This latest attack on the family is neither the latest nor the worst.  But it has a shock value to it, in spite of the process of de-sensitization that the information and entertainment industries have been putting us through the past several years.  Those who have tried to speak out against the normalization of the abnormal have been met with “either slanging or silence,” as Chesterton was when he attempted to argue against the faddish philosophies that were promoted by the major newspapers in his day.  In 1926, he warned, “The next great heresy will be an attack on morality, especially sexual morality.”  His warning has gone unheeded, and sexual morality has decayed progressively.  But let us remember that it began with birth control, which is an attempt to create sex for sex’s sake, changing the act of love into an act of selfishness.  The promotion and acceptance of lifeless, barren, selfish sex has logically progressed to homosexuality.
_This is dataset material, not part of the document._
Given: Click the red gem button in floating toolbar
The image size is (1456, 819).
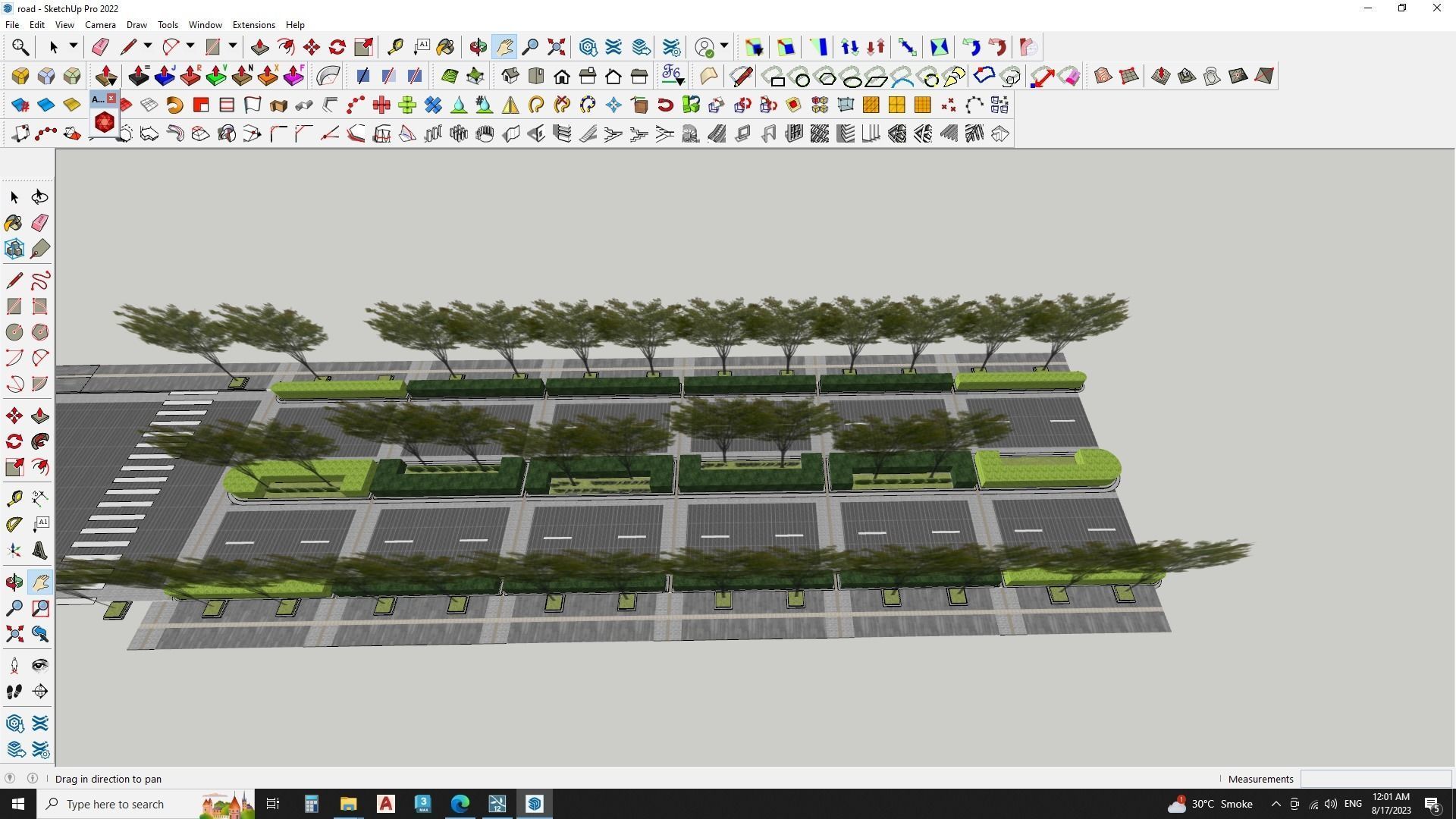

Chesterton shows that the problem of homosexuality as an enemy of civilization is quite old.  In The Everlasting Man, he describes the nature-worship and “mere mythology” that produced a perversion among the Greeks.  “Just as they became unnatural by worshipping nature, so they actually became unmanly by worshipping man.”  Any young man, he says, “who has the luck to grow up sane and simple” is naturally repulsed by homosexuality because “it is not true to human nature or to common sense.”  He argues that if we attempt to act indifferent about it, we are fooling ourselves.  It is “the illusion of familiarity,” when “a perversion become[s] a convention.”